**Task description**. In the data that follows, determine how many lines contain the word "button", and give only that number.

**Records provided**.
···
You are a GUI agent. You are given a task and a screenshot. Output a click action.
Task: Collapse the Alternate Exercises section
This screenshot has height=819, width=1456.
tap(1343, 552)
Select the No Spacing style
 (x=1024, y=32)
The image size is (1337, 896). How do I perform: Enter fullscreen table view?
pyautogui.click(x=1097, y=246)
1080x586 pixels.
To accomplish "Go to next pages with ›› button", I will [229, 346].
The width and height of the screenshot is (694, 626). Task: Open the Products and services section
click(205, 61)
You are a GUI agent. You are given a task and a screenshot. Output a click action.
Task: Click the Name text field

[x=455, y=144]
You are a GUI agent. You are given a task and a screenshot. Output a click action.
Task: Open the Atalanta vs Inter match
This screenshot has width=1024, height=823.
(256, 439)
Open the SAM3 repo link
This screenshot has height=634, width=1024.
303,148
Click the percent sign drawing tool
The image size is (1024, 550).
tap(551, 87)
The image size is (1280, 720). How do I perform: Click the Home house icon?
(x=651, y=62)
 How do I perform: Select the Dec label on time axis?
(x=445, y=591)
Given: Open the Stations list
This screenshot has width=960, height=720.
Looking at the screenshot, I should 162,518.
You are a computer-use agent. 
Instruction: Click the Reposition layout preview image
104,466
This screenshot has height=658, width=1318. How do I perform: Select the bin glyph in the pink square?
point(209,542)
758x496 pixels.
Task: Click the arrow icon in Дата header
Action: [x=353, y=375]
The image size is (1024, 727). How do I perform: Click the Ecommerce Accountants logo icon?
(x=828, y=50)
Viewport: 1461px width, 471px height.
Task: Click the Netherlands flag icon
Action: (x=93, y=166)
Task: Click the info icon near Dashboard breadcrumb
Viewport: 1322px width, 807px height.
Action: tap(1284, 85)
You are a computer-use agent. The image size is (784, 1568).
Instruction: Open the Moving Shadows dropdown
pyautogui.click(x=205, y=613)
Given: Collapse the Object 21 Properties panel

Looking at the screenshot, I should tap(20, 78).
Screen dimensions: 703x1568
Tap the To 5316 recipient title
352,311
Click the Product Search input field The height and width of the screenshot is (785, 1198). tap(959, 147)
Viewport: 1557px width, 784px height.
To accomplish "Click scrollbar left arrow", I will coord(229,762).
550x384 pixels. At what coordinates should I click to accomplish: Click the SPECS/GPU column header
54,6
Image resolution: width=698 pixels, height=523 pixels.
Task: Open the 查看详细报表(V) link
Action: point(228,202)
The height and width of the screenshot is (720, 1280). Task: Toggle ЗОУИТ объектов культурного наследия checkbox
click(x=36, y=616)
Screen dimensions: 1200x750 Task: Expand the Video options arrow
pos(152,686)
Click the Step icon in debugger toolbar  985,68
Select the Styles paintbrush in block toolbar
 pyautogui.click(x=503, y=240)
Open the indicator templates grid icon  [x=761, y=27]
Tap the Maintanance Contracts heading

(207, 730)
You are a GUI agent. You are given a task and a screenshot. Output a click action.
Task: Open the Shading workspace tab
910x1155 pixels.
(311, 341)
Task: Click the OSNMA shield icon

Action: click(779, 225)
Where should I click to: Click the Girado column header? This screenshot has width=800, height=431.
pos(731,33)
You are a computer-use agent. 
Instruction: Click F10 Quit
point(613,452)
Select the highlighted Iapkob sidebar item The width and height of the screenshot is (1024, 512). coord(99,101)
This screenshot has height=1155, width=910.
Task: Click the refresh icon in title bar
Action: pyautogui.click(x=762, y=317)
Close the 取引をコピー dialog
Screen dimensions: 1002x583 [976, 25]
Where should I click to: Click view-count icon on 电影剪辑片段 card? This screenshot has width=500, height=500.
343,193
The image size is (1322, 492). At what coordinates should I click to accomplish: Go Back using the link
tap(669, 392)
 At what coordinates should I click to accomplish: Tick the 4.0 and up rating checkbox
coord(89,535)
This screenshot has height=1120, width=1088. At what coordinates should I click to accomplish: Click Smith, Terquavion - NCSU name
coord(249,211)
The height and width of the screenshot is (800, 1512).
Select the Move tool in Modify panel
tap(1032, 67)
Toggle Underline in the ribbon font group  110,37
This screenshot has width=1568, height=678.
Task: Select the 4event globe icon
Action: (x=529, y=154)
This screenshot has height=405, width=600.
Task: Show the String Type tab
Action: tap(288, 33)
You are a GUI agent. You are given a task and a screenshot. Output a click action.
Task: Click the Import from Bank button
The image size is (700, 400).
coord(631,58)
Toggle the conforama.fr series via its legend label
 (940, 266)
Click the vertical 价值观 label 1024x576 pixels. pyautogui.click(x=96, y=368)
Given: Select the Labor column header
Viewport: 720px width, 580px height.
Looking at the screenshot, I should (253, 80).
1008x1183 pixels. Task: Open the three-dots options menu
···
**Answer to this task**. 2